Vom Hafen der griechischen Insel Chios kann ich hinüber zur türkischen Küste sehen. Es sind nur wenige Kilometer. Von dort kommen die Menschen, die den Gewaltregimen in Syrien oder dem Iran entkommen sind und oft auch in der Türkei Schreckliches erlebt haben. Die Landwege nach Europa sind dicht, so kommen sie übers Meer, nachts, damit die Küstenwache sie nicht entdeckt. Endlich auf Chios, also in der EU angekommen, weinen viele, vor Erschöpfung, Erleichterung, Traurigkeit. Wenn sie bald darauf vom EU-Abkommen mit Ankara erfahren, sind sie schockiert und fassungslos.
Dieses sieht vor, dass alle über die Türkei auf die griechischen Inseln Geflüchteten in die Türkei zurück und dort Asyl beantragen müssen. „Glaubt wirklich irgendjemand“, fragte mich verzweifelt eine Frau aus Syrien, „dass wir uns mit Kindern und Babys zu vierzig in ein Schlauchboot setzen und die lebensgefährliche Überfahrt wagen würden, wenn die Türkei für uns sicher wäre?“
Es gibt eine Anhörung, ein sogenanntes Admissibility Interview, in dem die Geflüchteten darlegen können, warum sie nicht zurück in die Türkei können. Ich bin mit sieben anderen Jurastudenten auf der Insel und biete den Geflüchteten Rechtsberatung an. Dabei bereiten wir sie auch auf diese Anhörung vor. Manche verschweigen aus Angst vor den Behörden ihre Erfahrungen in der Türkei, dabei geht es um genau diese. Immer mehr Medien berichten von Erschießungen an der syrisch-türkischen Grenze, von willkürlichen Verhaftungen, Schlägen, Zurückschiebungen und Diskriminierung.

> _BEREITGESTELLTE DATEN_:
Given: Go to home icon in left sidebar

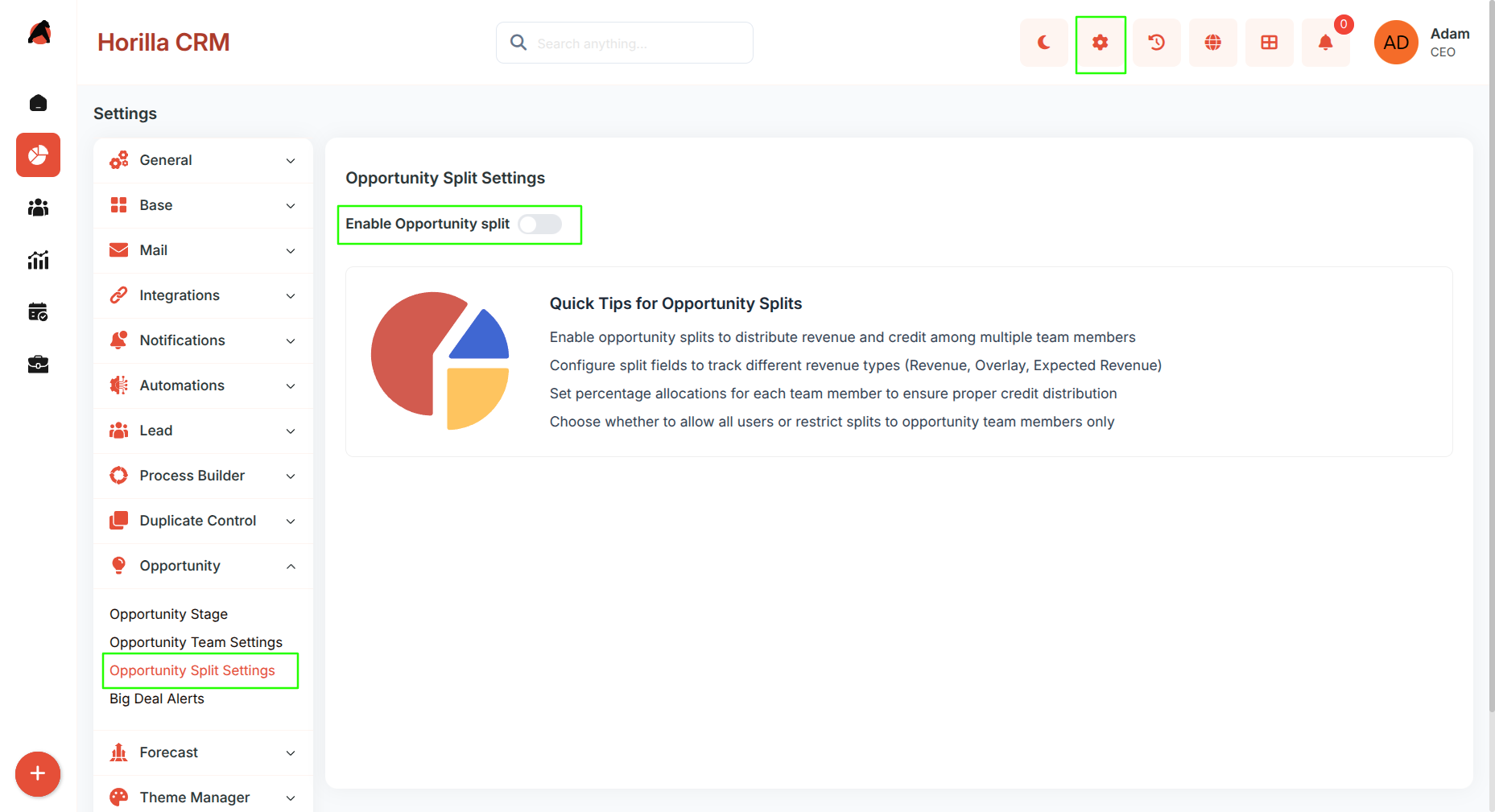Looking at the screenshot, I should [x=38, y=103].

==

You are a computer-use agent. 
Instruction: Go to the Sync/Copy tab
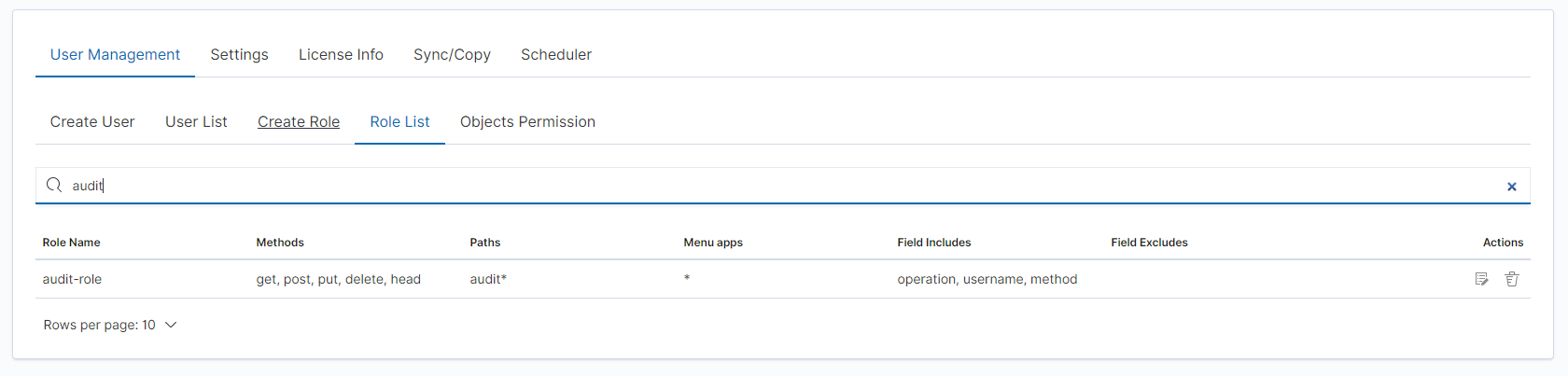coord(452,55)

> _AUFGABEN_:
[1] Schreibe aus dem Text über Geflüchtete auf Chios die Stelle von „Vom Hafen der“ bis einschließlich „schockiert und fassungslos.“ wortgetreu ab.
[2] Setze den Text über Geflüchtete auf Chios nach seinem letzten Satz fort.

> _LÖSUNGEN_:
[1]
Vom Hafen der griechischen Insel Chios kann ich hinüber zur türkischen Küste sehen. Es sind nur wenige Kilometer. Von dort kommen die Menschen, die den Gewaltregimen in Syrien oder dem Iran entkommen sind und oft auch in der Türkei Schreckliches erlebt haben. Die Landwege nach Europa sind dicht, so kommen sie übers Meer, nachts, damit die Küstenwache sie nicht entdeckt. Endlich auf Chios, also in der EU angekommen, weinen viele, vor Erschöpfung, Erleichterung, Traurigkeit. Wenn sie bald darauf vom EU-Abkommen mit Ankara erfahren, sind sie schockiert und fassungslos.

[2]
Sie sollen zurück in die Türkei, wo vorher auf sie geschossen wurde
Die Menschen, mit denen ich hier spreche, bestätigen dies. Ein 18-jähriger Syrer etwa berichtete mir von seiner Flucht. An der syrisch-türkischen Grenze hätten türkische Wachen auf seine Gruppe geschossen. Sein Freund sei getroffen worden und gestorben. Er selbst habe es auf die andere Seite geschafft, wo die Wachen ihn verfolgt und festgenommen hätten. Er sei geschlagen und getreten und wieder zurück nach Syrien gezwungen worden. Eine Chance, Asyl zu beantragen, habe er gar nicht bekommen. Bei einem späteren Versuch habe es geklappt. Nun wartet er auf seine Anhörung.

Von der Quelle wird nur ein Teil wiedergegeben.